RECORDS TO PROCESS:
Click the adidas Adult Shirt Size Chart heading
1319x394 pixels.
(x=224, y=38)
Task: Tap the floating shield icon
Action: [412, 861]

PROBLEM: Rewrite the items with "heading" replaced by "title" and everything else left unchanged.

ANSWER FOR THE TASK:
Click the adidas Adult Shirt Size Chart title
1319x394 pixels.
(x=224, y=38)
Task: Tap the floating shield icon
Action: [412, 861]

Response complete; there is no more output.